Like it seems almost everyone else, I’m doing some CPU-side computer vision on the video feed from the iPad’s front camera. Unfortunately, it seems that passing the pixelData from a Unity3.5 webCamTexture to a C++ plugin is unusably slow. On my iPad2, a simple main loop, which calls this:
unityWebcamImageData = webcamTexture.GetPixels32();
where unityWebcamImageData is a pre-allocated array of the correct size, and then passes a pointer to that array to a C++ function that does nothing only gets around 6fps. (webCamTexture is 640x480 in this test.)
Now, getting CPU-side access to the video feed via AVFoundation (and indeed, also giving that data back to Unity via a GL texture) isn’t that much code, so my question is simple - is Unity’s WebCamTexture internally structured such that what I’m doing should work more efficiently?
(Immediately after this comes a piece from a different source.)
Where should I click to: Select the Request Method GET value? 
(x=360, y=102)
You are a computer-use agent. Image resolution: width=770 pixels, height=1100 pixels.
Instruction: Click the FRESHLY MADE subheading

Or is there an alternative API I can use other than GetPixels32(), or is the WebCamTexture only useful if you’re doing pure GPU-side processing (grab image, use as texture during GPU render) and I should use AVFoundation if requiring CPU-side access?
As a side note, I’m also getting some bizarre image sizes back from various Mac Webcams - e.g. requesting 640x480 video from my built-in iSight returns a 640x480 texture, but requesting the same thing of my Logitech C910 returns a 640x640 texture, even though AVFoundation reports that camera as capable of 640x480, and it seems strange to pad the texture to a square nonpow-2 size.